Schematics are provided to 15 fairly common models including bigluz, isotronic, luxtek, maway, maxilux, polaris, brownie, Phillips, Ikea, Osram, and eurolight. Also, just in case you were ever interested in these little packages but did not want to open them due to sharp glass, mercury vapor, or phosphorus powders, photos are provided as well.

So if you need a few hundred extra volts to pack a little spark in your next project, need a 63rd way to cook your goose you should check this page out.

26 thoughts on “CFL Breakdown

  1. schematics are wholly for 230 volts though, so this is the antithesis of U.S,-centric information.

    I’ve got a number of CF bulbs (and LED night lights) that never lived up to the label claims of brightness or longevity.

    The LEDs go first in those ones, the CF usually blow a capacitor.

    I’m sure they could, with only a modest increase in pricing, give the CF bulbs the lifetime of commercial neon lamps.
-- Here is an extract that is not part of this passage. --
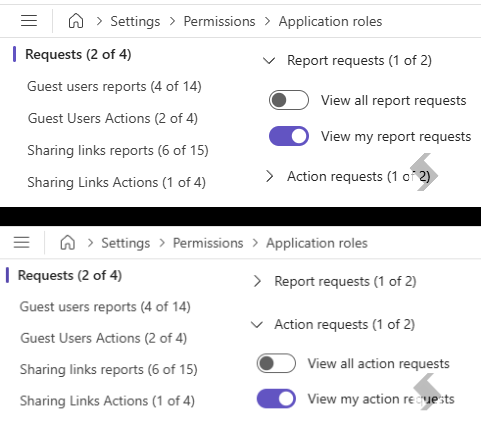This screenshot has height=426, width=481.
Task: Disable View my report requests toggle
Action: pos(289,136)
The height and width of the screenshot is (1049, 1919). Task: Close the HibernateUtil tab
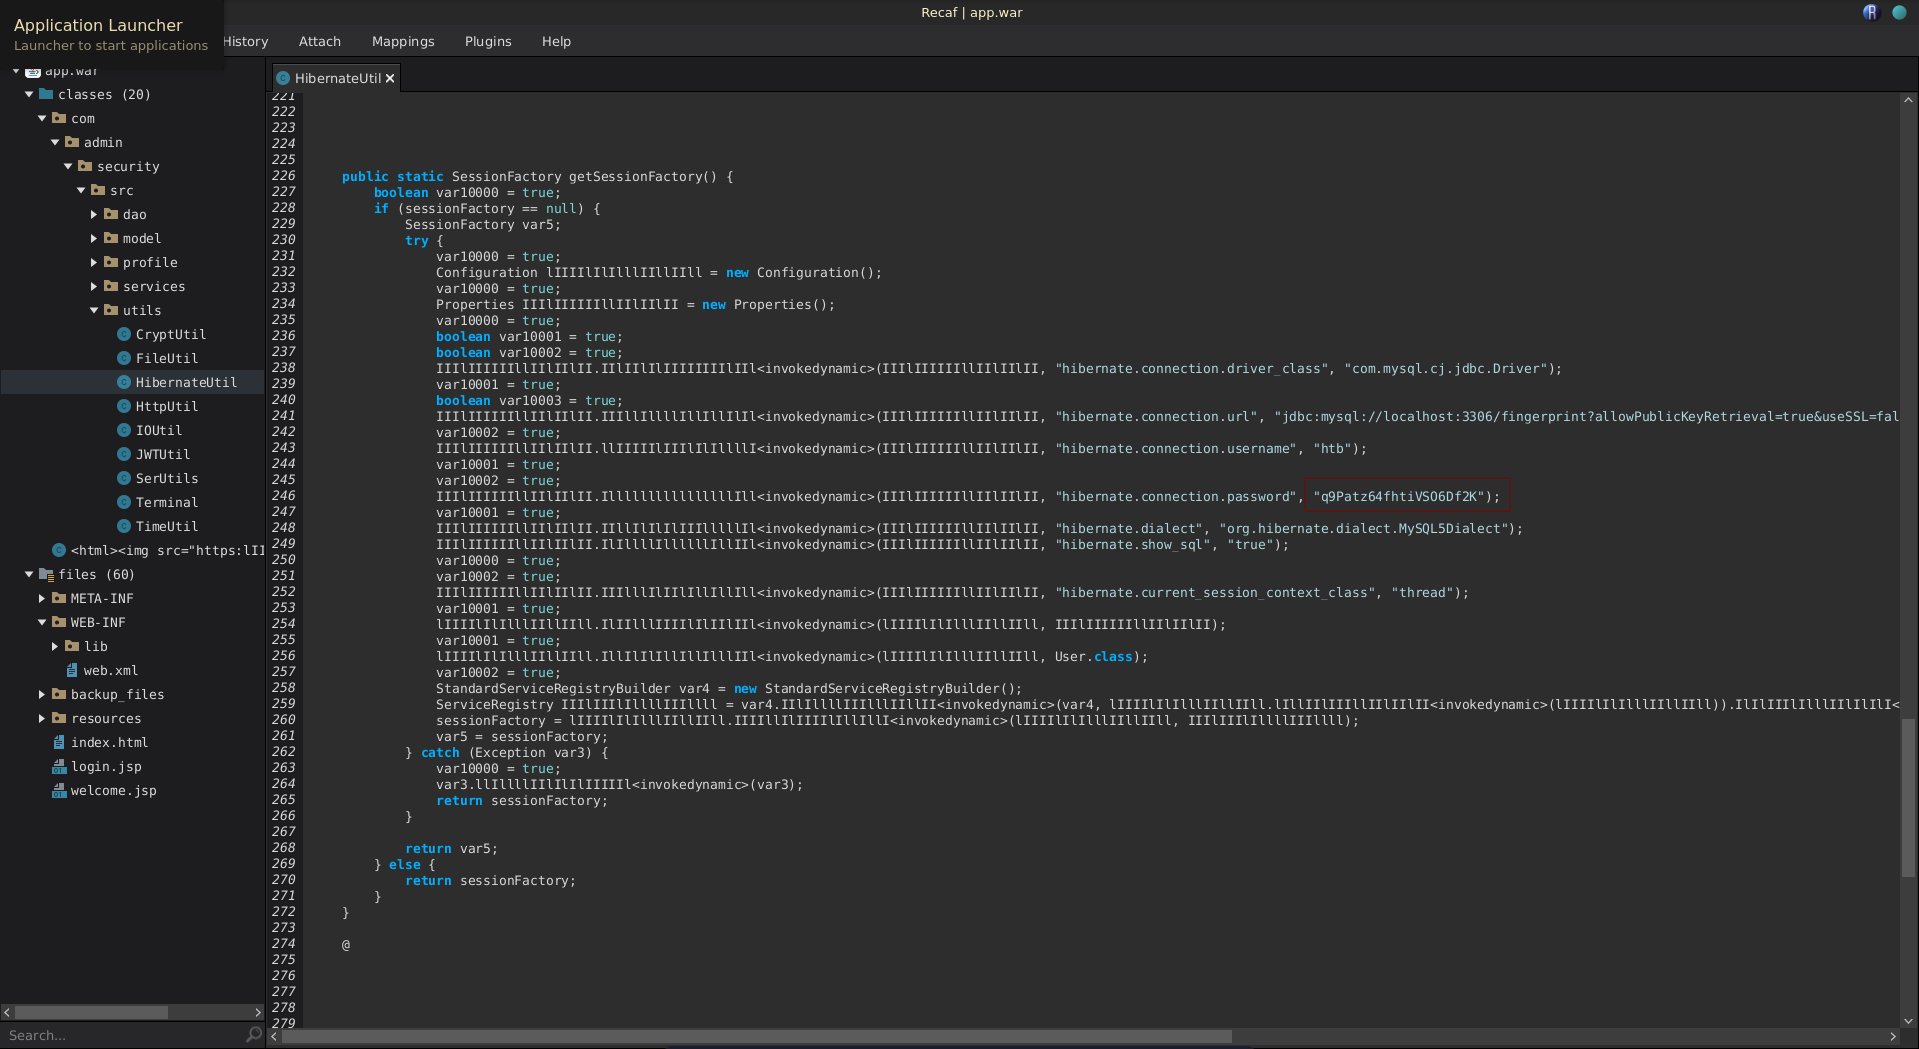pyautogui.click(x=390, y=79)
  2. I had wonder for long now, why contactless fluorescent bulbs excited purely by magnetic energy almost non existent. Magnetic driving circuit is not any more complicated or costly and the bulb should outlast human lifetime. Well even if commercial nonexistence can be explained by evil greed, then why there inst any more luck in DIY community

  3. Well, though not interested in making something out of the CFL lights, I have taken many of these apart(just the electronics found in the white part) and was VERY disappointed to find that the usual reason for premature failure of the CFLs was solder joints which broke down!! Cheap, crappy manufacturing!

  4. When I moved to my new house we were missing a lot of light bulbs, I guess the previous tenants let them burn out and never replaced them for financial reasons (it was a foreclosure). So we made the jump to all CFL’s and are not very happy. I’d say about 50% of them failed within 3 months. And some make a crackling noise so I took those out as well. I heard horror stories of them crackling for awhile and then starting on fire.
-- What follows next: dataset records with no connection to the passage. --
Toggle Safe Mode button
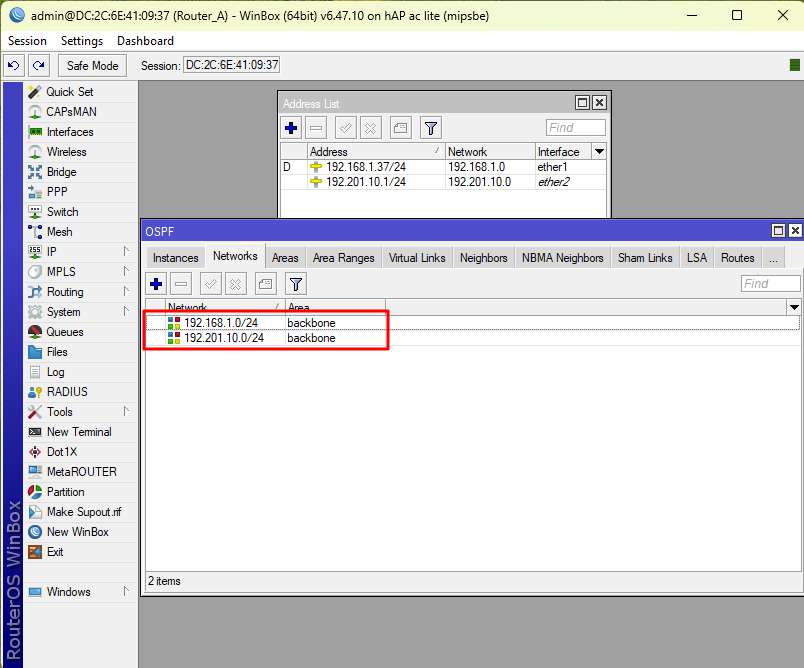 click(x=92, y=65)
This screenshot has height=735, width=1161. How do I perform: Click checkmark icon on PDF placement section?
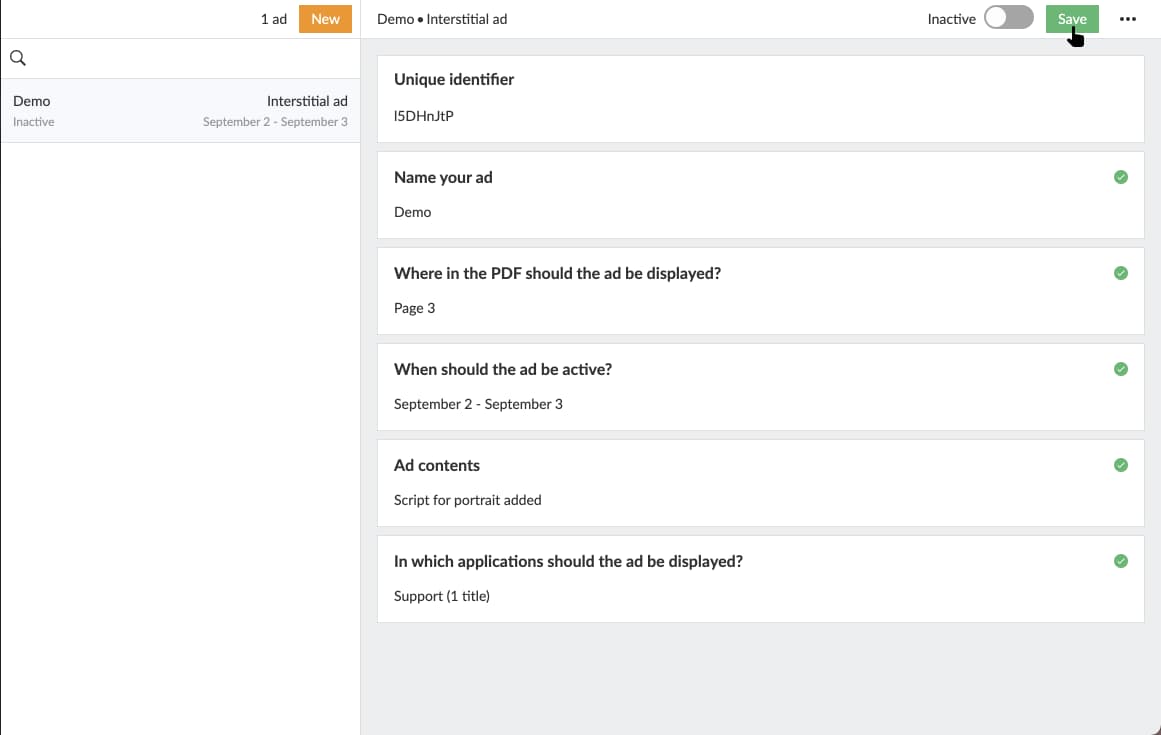[x=1120, y=273]
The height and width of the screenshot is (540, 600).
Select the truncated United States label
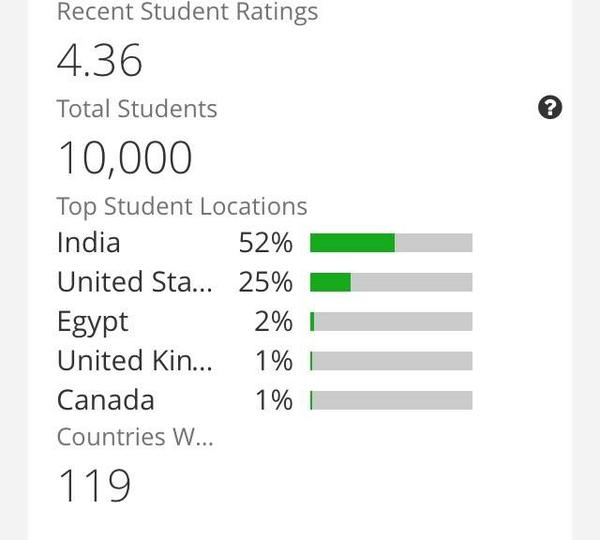pos(134,282)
    So their claim about saving money in the long run doesn’t really play out, you pay more out of pocket for them, and sure they use less energy, but they don’t last long enough to pay it off.

  5. I put 4 CFL’s in my den – my wife immediately noticed and hated them.

    One pair was ‘ecosmart’ from Home Depot – one failed in just a couple months. The other pair are GEs from Target, and one just failed at about 5 months.

    I snuck a Cree CR6 into the kitchen over my wife’s workspace and she never knew it. Put 15 more in the house and they are fantastic. My bride still doesn’t know, and I don’t get so crabby about lights left on.

  6. Maybe in USA you have some substandard CFLs? In Europe they come with 1 year warranty and typically last 2 years. I don’t remember last time when I changed a light bulb in my house.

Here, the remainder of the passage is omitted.